De se querer informar, de se querer sair do buraco.

De sacanagem e representação

Houve um tempo em que a Suécia era, ao menos para mim, sinônimo de sacanagem. Eu
confesso, aquelas suas revistinhas maravilhosas tornaram minha adolescência muito
mais feliz. Bom, a juventude passou já faz um bom tempo, minhas revistinhas de
sacanagem ficaram em algum lugar do passado e a Suécia deixou de ter qualquer relevo
em minha vida. Voltou à cena num outro dia, falo disso mais adiante, a me mostrar que
o eixo da sacanagem mudou: ao menos em se tratando de política, a bandalheira agora
corre por nossa conta, que eles não são disso não. E foi justamente por conta desse meu
reencontro com a Suécia que me vi pensando em nós, no Brasil, no quanto mimamos
nossos representantes e em como esse mimo todo, esse poder todo, têm feito mais mal
do que bem – para nós, bem entendido. Outro dia li que um senador brasileiro tem algo
em torno de oitenta funcionários orbitando em torno dele – deveria ter uns dez ou doze,
mas com o jeitinho chega fácil aos tais oitenta, um pouco mais ou um pouco menos.
Mais do que representantes, criamos grandes empregadores. Precisa de tanta gente? Não
sei quantos funcionários têm um deputado ou um vereador, mas estou seguro que
também não são poucos. E não tem a ver somente com o número de funcionários,
parece que todo o desenho da administração pública é muito concentrador de poder nas
mãos dos políticos. Poder de empregar e, se quiserem, de silenciar e corromper também.

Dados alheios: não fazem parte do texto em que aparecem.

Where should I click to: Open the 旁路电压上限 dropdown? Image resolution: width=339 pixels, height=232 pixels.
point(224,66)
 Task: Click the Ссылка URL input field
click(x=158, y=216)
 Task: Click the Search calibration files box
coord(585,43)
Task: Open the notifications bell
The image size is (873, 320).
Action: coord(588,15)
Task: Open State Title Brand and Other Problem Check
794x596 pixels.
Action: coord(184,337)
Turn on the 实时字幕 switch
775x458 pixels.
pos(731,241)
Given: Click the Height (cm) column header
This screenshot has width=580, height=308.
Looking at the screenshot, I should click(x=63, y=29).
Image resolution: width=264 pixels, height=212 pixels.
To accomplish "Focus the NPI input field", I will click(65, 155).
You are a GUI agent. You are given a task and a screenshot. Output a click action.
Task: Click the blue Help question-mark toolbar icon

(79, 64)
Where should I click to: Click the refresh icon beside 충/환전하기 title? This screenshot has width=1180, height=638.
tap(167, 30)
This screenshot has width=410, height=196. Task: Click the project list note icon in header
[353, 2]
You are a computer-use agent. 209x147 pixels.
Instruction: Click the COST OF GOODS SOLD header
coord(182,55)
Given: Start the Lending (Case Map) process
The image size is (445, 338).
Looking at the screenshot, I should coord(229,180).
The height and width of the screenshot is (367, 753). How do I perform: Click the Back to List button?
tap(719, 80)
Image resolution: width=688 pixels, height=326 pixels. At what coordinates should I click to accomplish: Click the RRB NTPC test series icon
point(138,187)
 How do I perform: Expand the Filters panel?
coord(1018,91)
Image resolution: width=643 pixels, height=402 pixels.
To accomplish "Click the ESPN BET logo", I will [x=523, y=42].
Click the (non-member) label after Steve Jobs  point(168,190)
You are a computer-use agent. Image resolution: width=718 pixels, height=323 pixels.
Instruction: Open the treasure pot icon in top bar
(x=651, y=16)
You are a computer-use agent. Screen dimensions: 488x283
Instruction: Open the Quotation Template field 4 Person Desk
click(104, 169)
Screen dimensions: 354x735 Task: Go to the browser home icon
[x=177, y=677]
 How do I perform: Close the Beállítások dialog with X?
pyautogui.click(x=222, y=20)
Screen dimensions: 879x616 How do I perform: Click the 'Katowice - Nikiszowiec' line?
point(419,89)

Eles realmente precisam desse poder todo? Dá para exercer de maneira eficiente a
representação que lhes outorgamos sem todo esse aparato – sabe Deus quantos
funcionários, casa, comida, roupa lavada e muita grana à sua disposição? Nossos
representantes, meio que resumindo a ópera, fazem leis, propõe e executam políticas
públicas, representam e defendem os interesses de suas comunidades e etcétera e
etcétera. Dá para cumprir tais obrigações com menos poder em mãos? De quanto poder
a menos? Não sei. De qualquer modo há países em que a representação não é tão
mimada como a brasileira e mesmo assim a coisa parece funcionar muito bem. A
Suécia, olha ela aí, leva jeito de ser um desses países. Quem for ao YouTube -
http://www.youtube.com/watch?v=5mLSS7ZUGVk&feature=player_embedded -
assistir as reportagens sobre o exercício da representação por lá ficará de queixo caído
com a vida de deputados e vereadores naquele país. Não é que seja uma vida dura, mas
é completamente destituída de mordomias. Como o cenário deles não é de caos, fico
imaginando que o fato de seus representantes não terem poder de empregar meio
mundo, não terem cotas de passagens aéreas e nem receber grandes salários - lá os
deputados recebem, ao menos atualmente, duas vezes o salário de um professor -, nada
disso parece ter afastado gente competente da vida pública. Ao menos para quem olha a
coisa de longe, a impressão que se tem é que eles têm dado conta do recado. O fato de a
sueca ser uma das sociedades mais igualitárias do mundo, se não a mais!, deve ter
alguma relação com o bom exercício da política. Não sou desses brasileiros que olham
para o primeiro mundo e ficam babando e achando que eles são o máximo e que
precisamos ser como eles ou algo assim, mas estou certo de que os suecos têm algo a
nos dizer, a nos ensinar, e não tem nada a ver com sacanagem: eles também são muito
bons em matéria de representação pública. O pouco que vi pelo Youtube me deixou
excitado... ops!... encantado, perdão! Não estou dizendo que os políticos deles sejam
mais santos que os nossos, estou dizendo que o modelo deles, baseado na transparência
e no extremo rigor, parece aproximar da vida pública aqueles que realmente querem
servir ao seu povo e ao seu país. A política por lá parece uma atividade levada bem mais
à sério que por estas bandas. Diria que, ao menos em matéria de representação, eles não
querem nada com a sacanagem. Perderam a mão, se é que você me entende.